We spent the remaining weeks of his life going out onto the parking lot during the day where the camper was parked, and singing songs like Amazing Grace while my father wept bitterly, undoubtedly greiving over his wasted life and the choices he made. The most bitter and painful memory was undoubtedly the death of my sister, of which he was the cause. He of any of the family members could have done something about her situation and could have been there for her when she needed him. He chose not to do that, giving her the gun instead with which she shot herself.
I have begun, through Eckart Tolle's work, to understand that the part of my father that was at work was his insanity, his ego. He was a very egoic person, certainly one of the most dysfunctional and insane people I have ever known.
A typical example of his insanity would be the scene from one of the Star Trek movies where all of the crew members have joined with an emotional Vulcan named Sybok who is Spock's brother. Sybok brings them to a place of enlightenment where they surrender their pain to him, and come to a state of total peace. When Kirk is offered this choice, he refuses. He says: "No, I like my pain. It defines me. It makes me who I am. I need my pain."
That has been my father. That has also been me, in the image of my father. I also related to Kirk in this way, knowing that my father clung to his pain, feeling that it defined him. His motto was: "You've never lived until you've almost died." He tried to create near-death crises whenever possible. He lived for the thrill, a true adrenaline junky. He always wanted to escape from the snares of death by the skin of his teeth. Only by doing this did he feel truly alive.
This was much of the cause of the havoc he created in our lives, a great injustice and one of the tragedies of my life. All of the injustices that I have experienced as an adult pale in comparison to the great injustice of my childhood and the knowledge that I was defenseless against the manipulation of a truly insane man.
Be that as it may, I must come to a place of peace with this. My ego still rails against it. But my spirit knows that I am a sinner too, no more deserving of peace or love than Howard J. Browning. It is only in the ego, by comparing and contrasting my life to that of my father, that I am allowed to justify myself. When I look at things truly, knowing that my father and I are ultimately exactly the same, then I can forgive. We both end up in exactly the same place: Rotting corpses, followed by dust, followed by nothing at all. Only our spirit, the spark of the divine given to us by God, endures. The egoic structures with all of its rationalization and justification and manipulations, rots away with the rest of it.

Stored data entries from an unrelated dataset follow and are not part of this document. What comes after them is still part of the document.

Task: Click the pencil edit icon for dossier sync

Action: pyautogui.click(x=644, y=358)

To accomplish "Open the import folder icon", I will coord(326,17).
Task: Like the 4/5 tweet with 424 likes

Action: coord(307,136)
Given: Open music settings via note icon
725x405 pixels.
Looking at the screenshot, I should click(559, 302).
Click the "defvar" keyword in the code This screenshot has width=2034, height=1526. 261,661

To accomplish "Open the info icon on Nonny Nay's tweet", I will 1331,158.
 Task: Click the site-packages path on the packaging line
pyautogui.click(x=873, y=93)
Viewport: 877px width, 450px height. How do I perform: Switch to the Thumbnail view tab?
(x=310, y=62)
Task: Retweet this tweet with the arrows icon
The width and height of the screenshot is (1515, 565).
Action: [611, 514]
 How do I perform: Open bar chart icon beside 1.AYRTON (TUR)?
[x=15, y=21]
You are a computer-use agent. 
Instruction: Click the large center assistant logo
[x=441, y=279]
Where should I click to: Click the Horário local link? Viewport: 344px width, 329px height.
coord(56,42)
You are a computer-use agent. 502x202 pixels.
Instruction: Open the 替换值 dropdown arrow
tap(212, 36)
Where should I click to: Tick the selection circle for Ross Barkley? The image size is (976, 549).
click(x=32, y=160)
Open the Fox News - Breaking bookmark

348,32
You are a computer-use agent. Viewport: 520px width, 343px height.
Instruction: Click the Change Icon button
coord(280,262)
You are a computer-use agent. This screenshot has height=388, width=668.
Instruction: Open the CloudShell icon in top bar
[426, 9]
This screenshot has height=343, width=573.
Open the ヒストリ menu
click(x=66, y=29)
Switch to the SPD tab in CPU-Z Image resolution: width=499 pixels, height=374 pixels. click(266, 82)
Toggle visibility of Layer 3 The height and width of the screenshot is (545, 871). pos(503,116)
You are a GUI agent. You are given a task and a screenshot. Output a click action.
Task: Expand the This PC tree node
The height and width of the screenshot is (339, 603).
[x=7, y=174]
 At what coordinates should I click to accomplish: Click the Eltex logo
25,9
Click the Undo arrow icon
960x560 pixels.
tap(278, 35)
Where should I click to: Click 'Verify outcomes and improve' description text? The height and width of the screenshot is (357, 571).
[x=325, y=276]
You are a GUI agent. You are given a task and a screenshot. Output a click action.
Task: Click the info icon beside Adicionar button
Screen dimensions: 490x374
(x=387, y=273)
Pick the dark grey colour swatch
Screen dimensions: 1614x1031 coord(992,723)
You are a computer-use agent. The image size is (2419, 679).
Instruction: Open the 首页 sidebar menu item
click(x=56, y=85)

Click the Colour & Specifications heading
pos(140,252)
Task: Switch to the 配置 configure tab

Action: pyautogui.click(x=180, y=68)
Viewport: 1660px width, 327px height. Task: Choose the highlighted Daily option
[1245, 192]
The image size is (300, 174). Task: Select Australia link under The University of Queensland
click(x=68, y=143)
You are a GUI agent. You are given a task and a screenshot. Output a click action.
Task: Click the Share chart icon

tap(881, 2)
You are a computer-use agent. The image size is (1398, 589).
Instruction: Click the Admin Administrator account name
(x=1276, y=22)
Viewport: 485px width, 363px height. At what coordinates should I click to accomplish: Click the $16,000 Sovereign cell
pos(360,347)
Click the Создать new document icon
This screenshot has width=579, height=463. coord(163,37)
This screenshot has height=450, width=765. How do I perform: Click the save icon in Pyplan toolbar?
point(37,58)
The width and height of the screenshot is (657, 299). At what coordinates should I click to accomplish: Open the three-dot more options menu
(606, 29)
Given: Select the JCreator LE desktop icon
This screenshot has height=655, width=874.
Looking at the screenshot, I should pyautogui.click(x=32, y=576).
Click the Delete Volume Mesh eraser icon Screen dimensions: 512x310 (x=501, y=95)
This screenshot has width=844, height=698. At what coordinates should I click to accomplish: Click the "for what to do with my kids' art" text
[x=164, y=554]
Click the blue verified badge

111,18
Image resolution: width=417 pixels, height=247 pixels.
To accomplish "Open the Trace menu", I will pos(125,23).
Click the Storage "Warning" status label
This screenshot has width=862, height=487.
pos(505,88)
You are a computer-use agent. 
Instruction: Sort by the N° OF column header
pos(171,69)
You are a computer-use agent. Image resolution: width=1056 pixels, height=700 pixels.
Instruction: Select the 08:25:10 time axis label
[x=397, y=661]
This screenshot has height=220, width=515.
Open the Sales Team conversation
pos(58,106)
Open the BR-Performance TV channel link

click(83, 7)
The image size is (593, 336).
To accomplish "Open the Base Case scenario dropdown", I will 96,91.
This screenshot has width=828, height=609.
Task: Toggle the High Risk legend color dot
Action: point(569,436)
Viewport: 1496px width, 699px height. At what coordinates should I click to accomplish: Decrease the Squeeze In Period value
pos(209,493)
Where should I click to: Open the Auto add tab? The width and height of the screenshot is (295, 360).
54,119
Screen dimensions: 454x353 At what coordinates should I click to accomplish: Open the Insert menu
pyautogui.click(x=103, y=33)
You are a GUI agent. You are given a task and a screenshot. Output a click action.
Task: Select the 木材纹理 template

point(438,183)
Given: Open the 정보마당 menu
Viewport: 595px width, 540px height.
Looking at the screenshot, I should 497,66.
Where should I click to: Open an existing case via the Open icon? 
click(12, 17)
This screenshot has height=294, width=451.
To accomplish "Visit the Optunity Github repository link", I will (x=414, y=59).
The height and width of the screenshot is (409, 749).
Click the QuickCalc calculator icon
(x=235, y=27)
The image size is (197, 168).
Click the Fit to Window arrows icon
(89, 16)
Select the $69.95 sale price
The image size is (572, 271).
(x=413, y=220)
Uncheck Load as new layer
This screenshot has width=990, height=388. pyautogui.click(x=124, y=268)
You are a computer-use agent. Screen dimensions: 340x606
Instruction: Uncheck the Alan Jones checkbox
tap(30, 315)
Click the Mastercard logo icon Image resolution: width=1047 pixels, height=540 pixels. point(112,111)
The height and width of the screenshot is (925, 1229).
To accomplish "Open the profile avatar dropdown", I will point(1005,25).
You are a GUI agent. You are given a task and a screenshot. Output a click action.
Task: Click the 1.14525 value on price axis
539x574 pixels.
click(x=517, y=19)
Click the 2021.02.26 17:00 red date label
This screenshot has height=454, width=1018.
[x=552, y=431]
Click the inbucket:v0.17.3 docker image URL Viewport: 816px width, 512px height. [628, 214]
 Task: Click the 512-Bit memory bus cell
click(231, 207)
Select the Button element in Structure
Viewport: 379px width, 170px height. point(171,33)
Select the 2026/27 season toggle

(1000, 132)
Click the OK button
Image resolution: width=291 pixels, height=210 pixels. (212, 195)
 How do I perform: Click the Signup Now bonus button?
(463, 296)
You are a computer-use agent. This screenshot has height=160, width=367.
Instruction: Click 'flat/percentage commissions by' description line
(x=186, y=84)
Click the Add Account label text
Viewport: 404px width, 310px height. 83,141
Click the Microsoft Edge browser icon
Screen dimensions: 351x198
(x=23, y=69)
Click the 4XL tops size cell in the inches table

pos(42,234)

That means that I will see my father once again. He will undoubtedly weep with profound grief at all of the pain and suffering he inflicted upon my mother, my sister, my brother, and me. He will see, as he probably did at the end of his life, that his actions were terribly evil. He will know that he was truly an instrument of Satan in this world. And I will be able to look him deep into those flinty blue eyes and love him once again, as I did when I was a small child, innocent of anything, simply basking in the light of my father's love.
The feeling that I have as I write this is one of profound sadness. I feel terribly, terribly sad knowing that my father's life was wasted and what an amazing life he could have had, had he simply awoken earlier than he did. I also feel terribly sorry for him. The sadness I feel is very strong. It is like the sadness of a child who has just lost a treasured pet, one that was a dear, dear friend to him. I have felt that feeling, such as when Sean, my first dog, died when I was 12. For years after that I never wanted to have another dog because the sadness I felt was so strong. Even after that, if I ever wanted to lose an erection, I simply had to think of Sean and I would become sad. The feeling is like that. I deep, deep wound of sadness over the injustice of my life and the wasted life of my father, who I probably loved as much as anyone I have ever known in my life, but who hurt me more profoundly than anyone as well.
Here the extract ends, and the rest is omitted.